|I set the alarm for PM instead of AM but Kitty got us up on time. Down to a nice breakfast then pack for the day and meet our guide at 8:30. Day started off poorly as one of us had to stop at the ATM and I forgot my camera, so back to the hotel. Then to Independence square to watch the bird call contest, but it had been cancelled because it looked like rain.
In Suriname the most popular pastime for men is bird keeping. They keep small song birds (some costing as much as $1000 or more) and have competitions as to whose bird chirps the most in a set time interval. Winners can get all sorts of prizes, including cash – but mostly prestige. We never got to see the contests but did see quite a few men carrying around bird cages – even saw some that people had taken to enjoy the afternoon at the beach!
Then we stopped in a “Sunday market” – a farmer’s market of sorts as opposed to the city market. Lots of interesting foods and snacks and many people – even a couple men with their bird cages.

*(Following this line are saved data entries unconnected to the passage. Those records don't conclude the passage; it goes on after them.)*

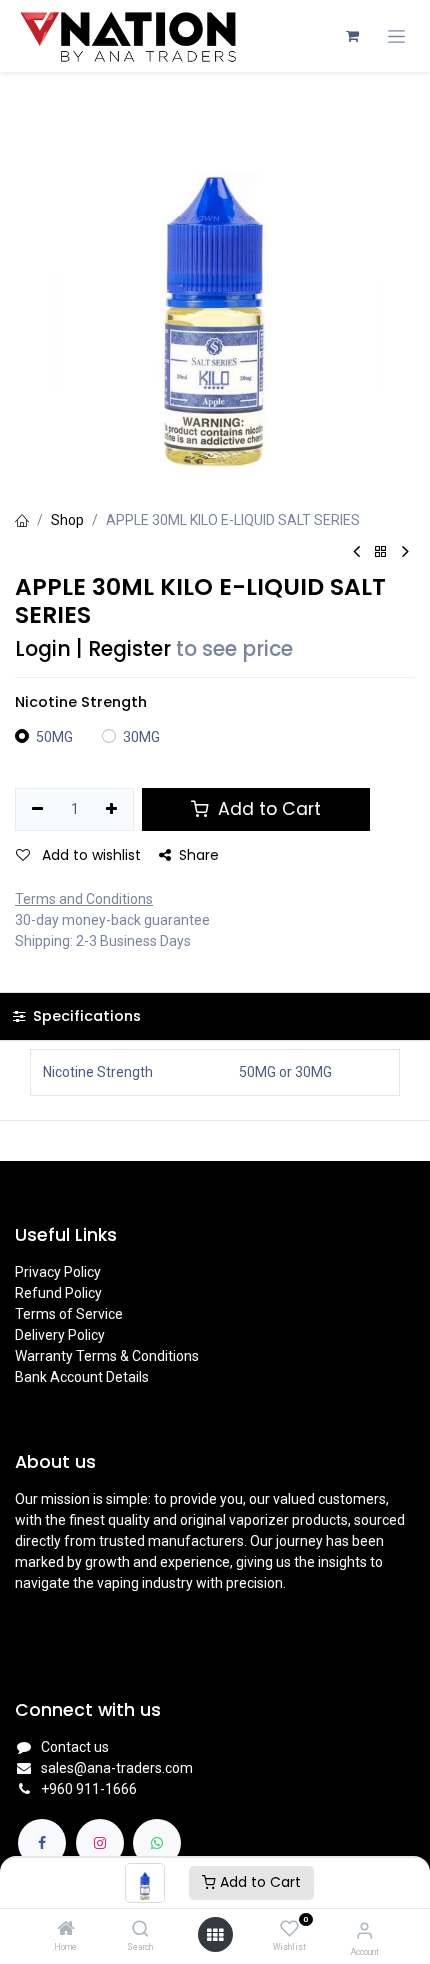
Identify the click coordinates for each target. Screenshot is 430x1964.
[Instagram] (100, 1843)
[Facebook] (42, 1843)
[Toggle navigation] (396, 36)
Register (129, 649)
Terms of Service (69, 1314)
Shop (67, 520)
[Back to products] (381, 552)
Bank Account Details (82, 1377)
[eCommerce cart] (352, 36)
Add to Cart (258, 1882)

Then off through the city to the “Drive up” market. A series of stalls where there was room to pull in in your car to get what you wanted. It stretched for about five or six blocks. Mostly the same stuff but also hanging bundles of semi-aquatic crabs – still alive scrabbling against each other. Irwin stopped at one stall to talk to a couple of his cousins.
Then through the rest of the city with a break at a small shop to have a snack of fried plantains. Then back on the road through more and more rural areas. Fields of many crops including cassava, water melons, and sugar cane. We finally crossed a bridge over the Suriname River through Redi Doti (native village) to arrive at Joden Savanne – the Jewish savanah plantation.
The plantation was the location of a Jewish settlement that stretched back to the 1650s as Jews fled Portugal and other European countries. They built the first Synagogue in the new world here as well as ran sugar plantations, held slaves, and were active members of the community.
As we walked down the trail to the settlement area we came on a Freedman’s cemetery. It dated from the 1800s through the 1950s with many wooden markers – with round tops for women and pointed tops for men. There were some stone and marble ones again. They were much decayed but you could still make out the carvings on some of them.
We saw a bullet ant – one of the most painful stings in the Americas, as well as ant nests in trees, African bees, and lots of butterflies.
Then we arrived at the Jewish cemetery – several hundred grave stones – all horizontal. Most were not readable but some images could be made out – hands on one the we were told signified it was a Rabbi, and a tree being cut down, symbolizing cutting off the life of a member of the group. All were covered in moss as well as showing lots of wear, but some dated to the 1600s.
Then down the trail some more and we came to the ruins of the first Synagogue – Synagogue Beracha Ve Shalom, dating to the early 18oos (the third on the site). An interesting structure that still has some of the original sand on it’s floors – put there to be used in case of fire.
In the information center (a small shed) there were displays (in Dutch) explaining the history of the Jewish community in the country. By the late 1800s they had a number intermarry with the freed blacks in the community, and all were accepted into society. The plantation closed down in the mid-1800s. There are still descendants of the original settlers in Suriname today.
There were also rows of coffee trees – coffee plants that had been planted by the community over 150 years ago and now towering 30 or more feet – they s=were still producing coffee beans.
Going back over the Suriname River we came on a coton tree – the largest in the country. It was so important that they literally built the road around it – it sits in the middle of two one-way roads.
Next off to the Marron village (Berg en Dal) – a village that was originally started by escaped slaves. That village was relocated to this site when they built a huge lake to generate hydroelectric power. We could not take pictures of the people there, but the houses went from small shacks (mostly abandoned) to nice looking small homes, many with air conditioning (electricity is free to the village). We went out on a dock on the river and chatted for a while (and saw three birds in cages enjoying the beach) before we headed out for home.
On the way back we passed the aluminum plant built in the 1940s and still operating. It looked as old as it sounds! The ride back to the city was punctuated by the bickering of our two travel companions. Amazing women, and not in a good way.
Back at the hotel we got ready and headed off to dinner at a Chinese restaurant up the street a bit. Nice place and good food. While we were eating we heard people talking in Chinese, Hindi, and (too loud) Dutch. Then we headed back to the hotel just at dusk.
After a bit we packed up to get ready for our drive/boat trip tomorrow to French Guiana.